Milk curds find their way into most of our refrigerators these days in the form of “cottage cheese” – a product with a pure-white, squeaky-clean, virtuous, low-fat, health-food sort of reputation. I like cottage cheese, don’t get me wrong, but I am sure you will agree that it has not a shred of naughtiness associated with it. But it could, Oh! It could, if it were tempted with the right amount of eggs and butter and sugar.

Here is a marvelous yeast-leavened “cake” or sweet bread made with curds and flavoured with ginger, then soaked in melted butter after baking:

To make a great Curd Loafe.
Take the Curds of three quarts of new milk cleane wheyed and rub into them a little of the finest flower [flour] you can get, then take half a race of Ginger, and slice it very thin, and put into your Curds with a little salt, then take halfe a pint of good Ale yeast and put to it, then take tenne Eggs but three of the whites, let there be so much flower as will make it into a reasonable stiffe Past [paste], then put into an indifferent hot Cloath, and lay it before the fire to rise while your Oven is heating, then make it up into a Loaf, and when it is Baked, cut up the top of the Loaf, and put in a pound and a halfe of melted Butter, and a good deale of Sugar in it.
The Compleat Cook (1655).

Or how about this version, with extra sin added in the form of fried snippets of dough?

To Make a Cheese Loaf
Take three chopins of new milk; put in as much runnet [rennet] as will make it curdle; press the whey gently from the curd; break the curd, and take equal quantity of grated bread and curd; beat the yolks of a dozen of eggs, and six of the whites; season with beat cinnamon, nutmeg, and fugar; mix in half a mutchkin of sweet cream and a glass of brandy; mix the bread and curd all together, and put a very little salt in it; work it all up to a paste, and dust in two or three spoonfuls of flour as you work it up; take out a piece of it, and roll it out thin to fry; then make the rest up in the shape of a loaf, and fire it in the oven; cut the fried paste in little bits to put round the loaf; cut a hole in the top of the loaf, and pour in some beat-butter, cream, and sugar; send it hot to the table.
The New Practice of Cookery, Pastry, Baking, and Preserving: Being the Country
Housewife's Best Friend (Edinburgh, 1804)


SometimesKate said...

How many inches in a race of ginger?

Anonymous said...

They do sound rather fun, especially when you pour in all the butter at the end.

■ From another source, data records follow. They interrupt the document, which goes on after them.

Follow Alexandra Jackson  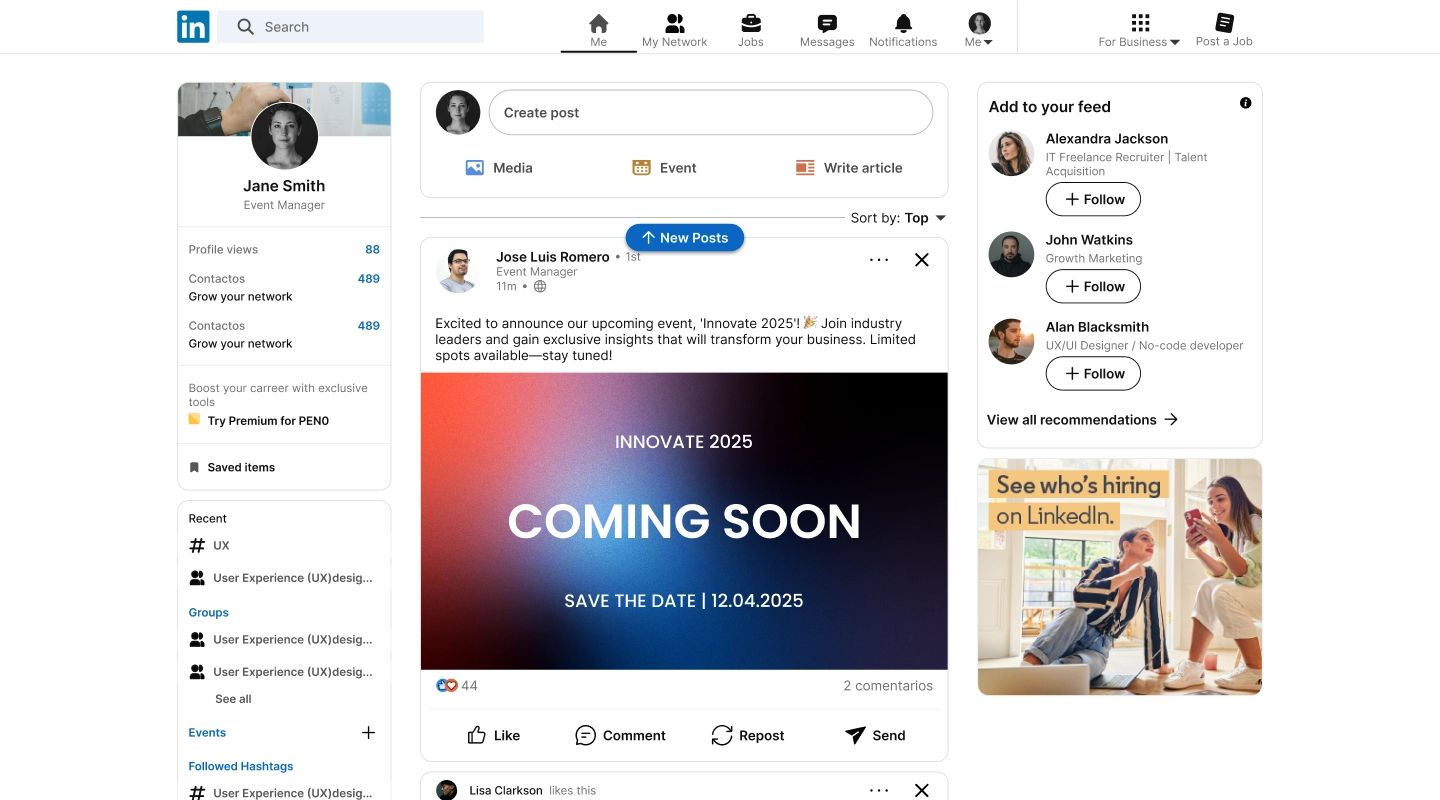pos(1093,199)
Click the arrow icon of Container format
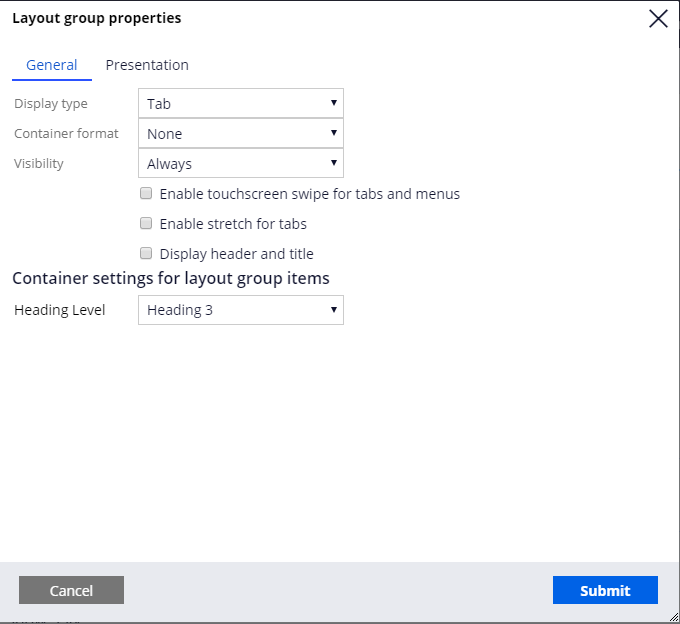This screenshot has height=624, width=680. pos(333,133)
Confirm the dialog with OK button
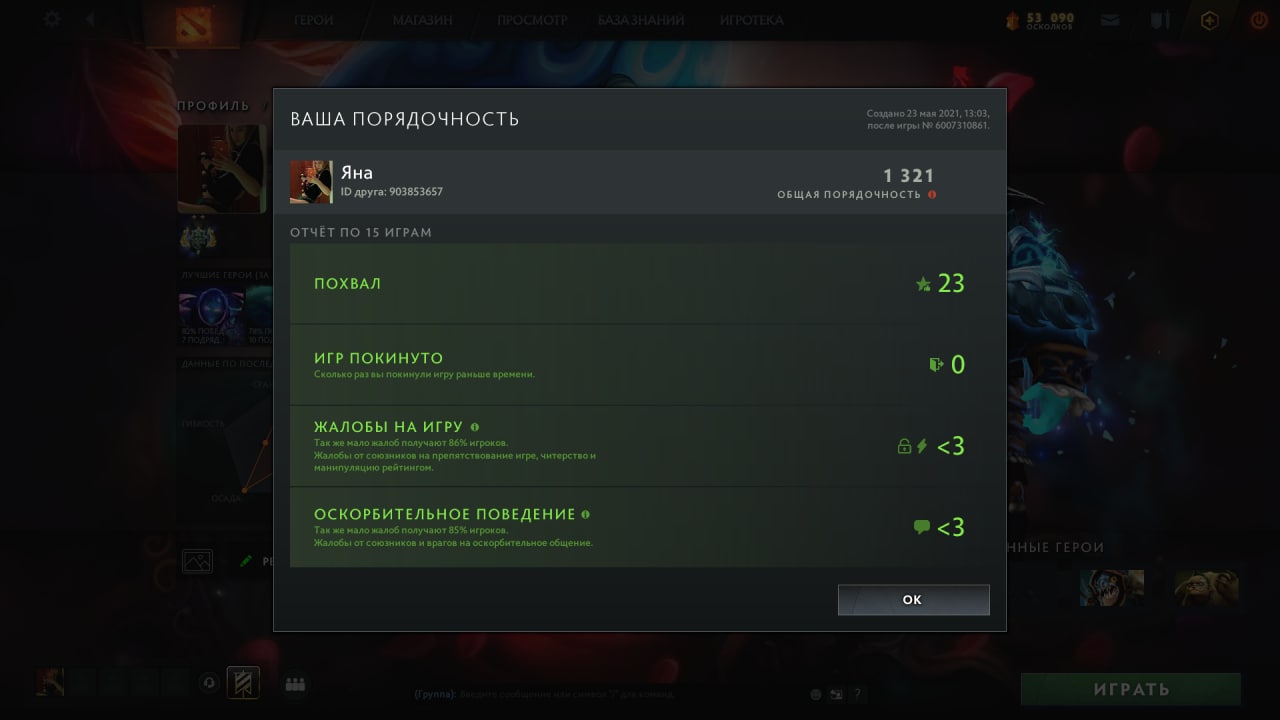 [914, 600]
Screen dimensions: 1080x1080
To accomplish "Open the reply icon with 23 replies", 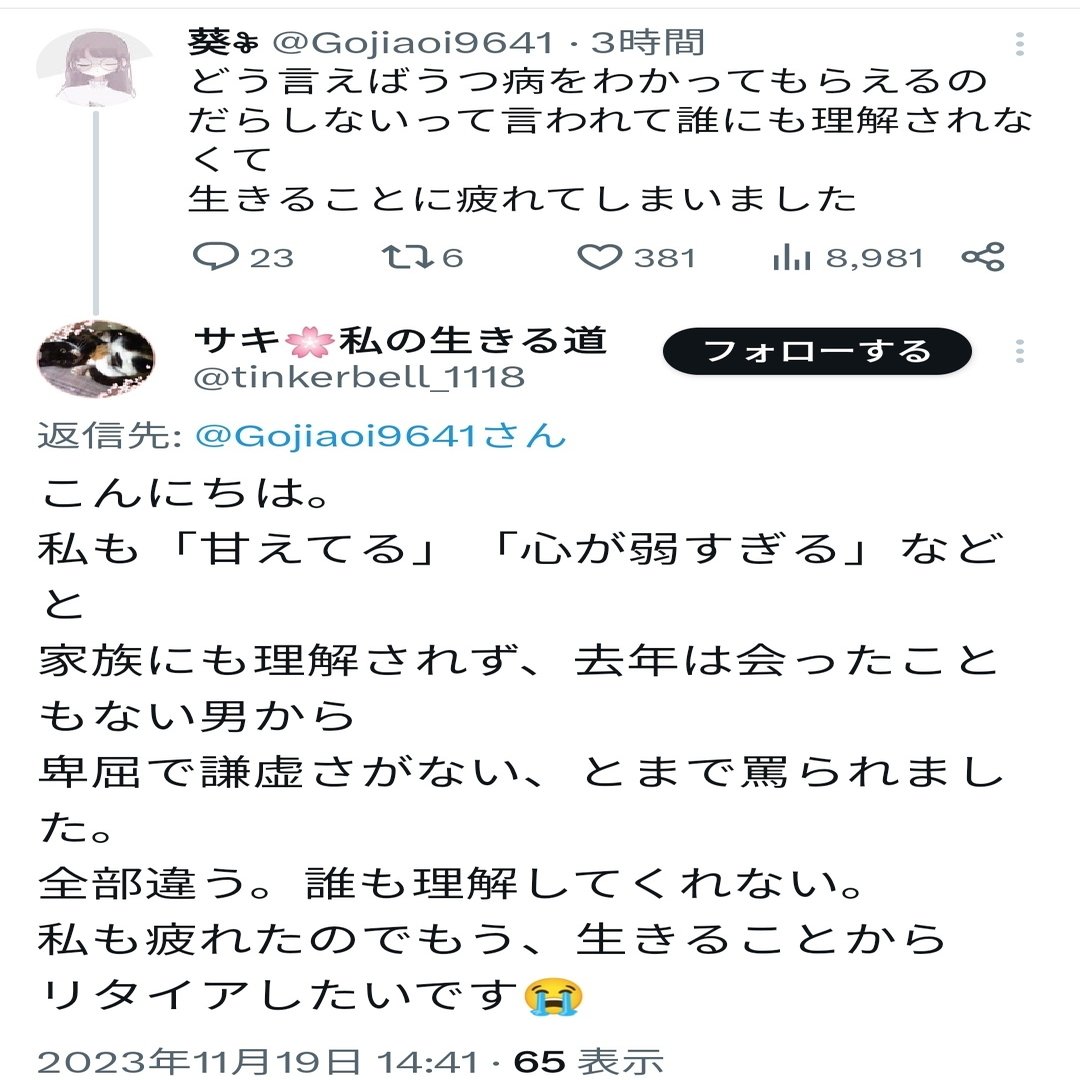I will tap(216, 258).
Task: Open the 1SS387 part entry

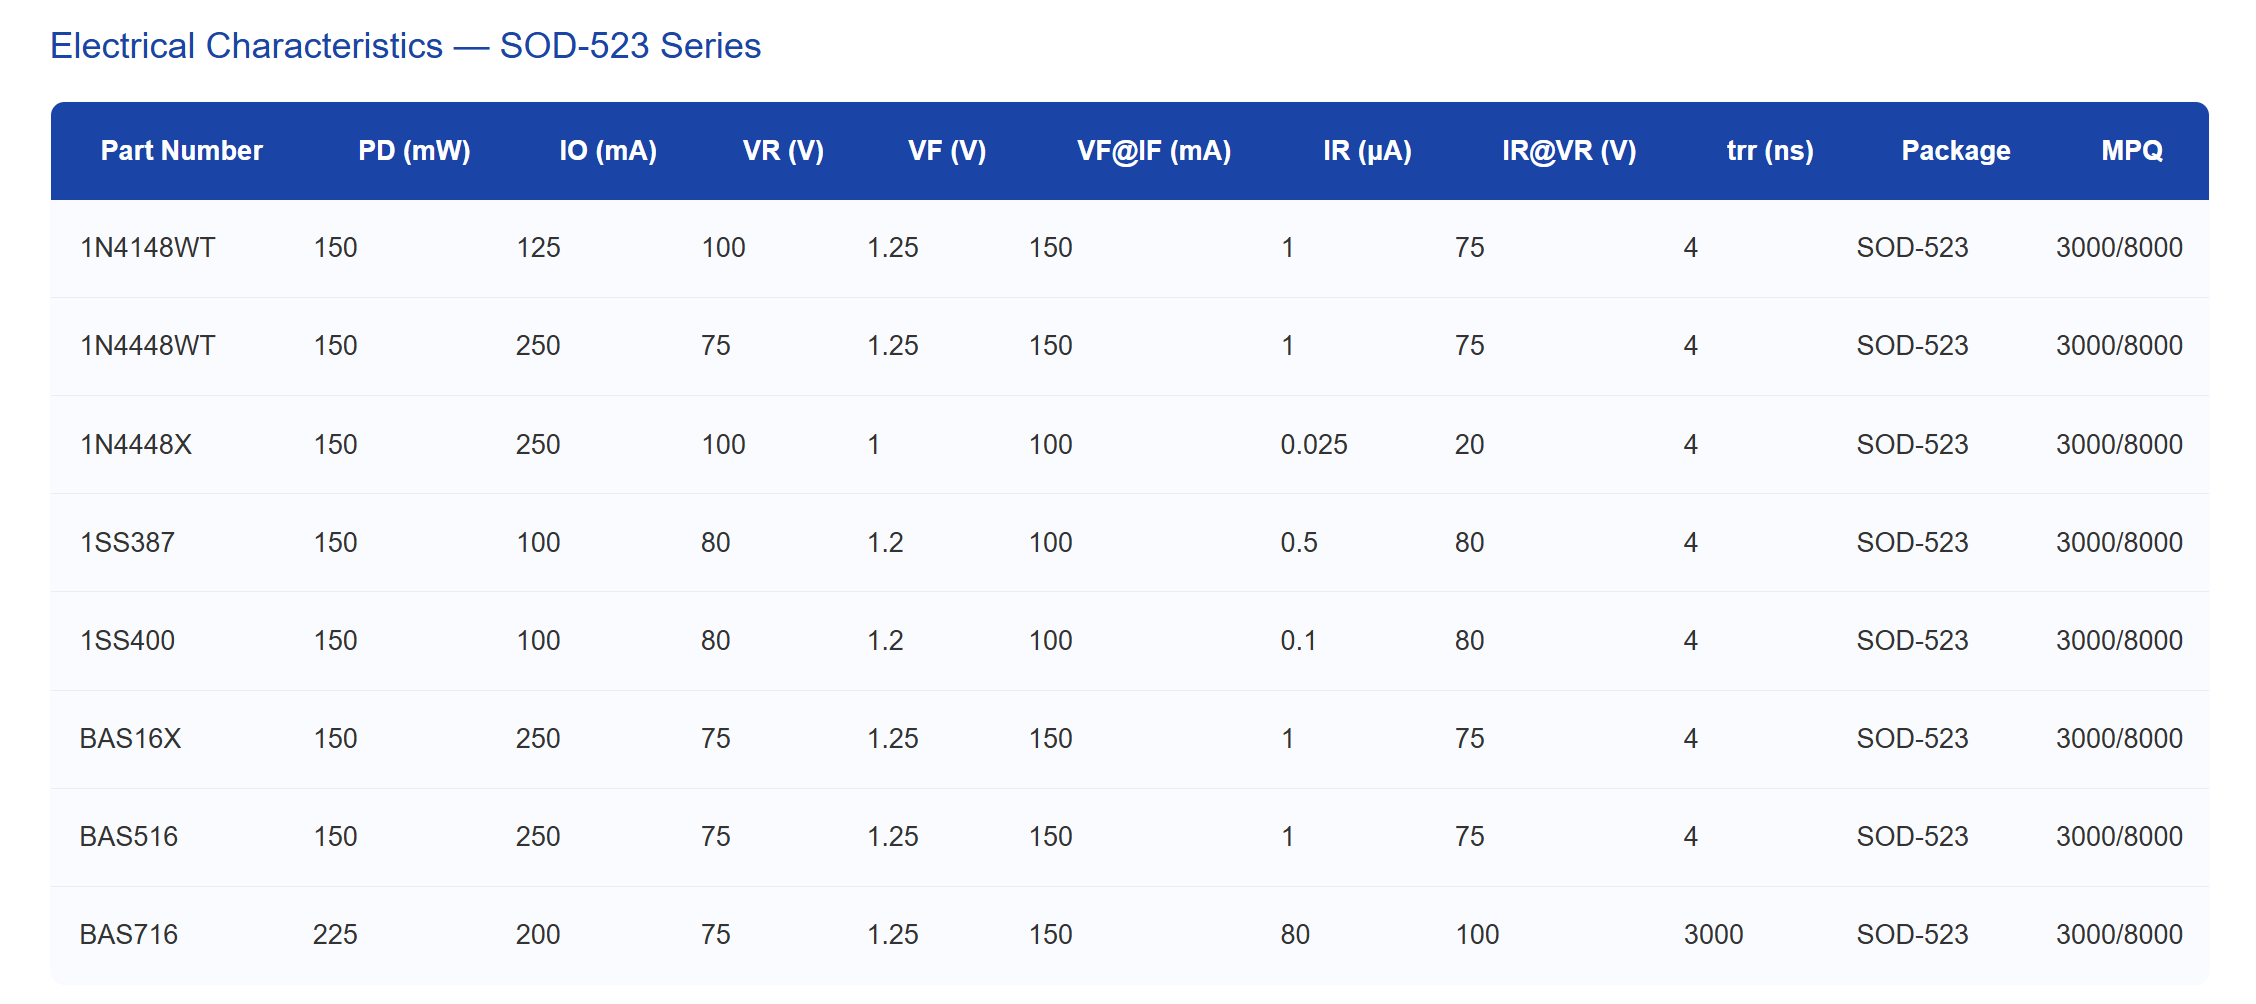Action: point(127,543)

I am sorely tempted, but since I don't know how much a mutchkin is, I have an excuse not to. :-)

The Old Foodie said...

Hi SometimesKate. I dont think ginger measurement is an exact science. An inch of a thick or thin piece of ginger? A race is the root - so a big race or a little race? I just think of an amount and double it when it comes to ginger because I like it!

The Old Foodie said...

Sandra - I will check up on the munchkin! I love the butter in at the end - but how do you think it was eaten? with a spoon or fork?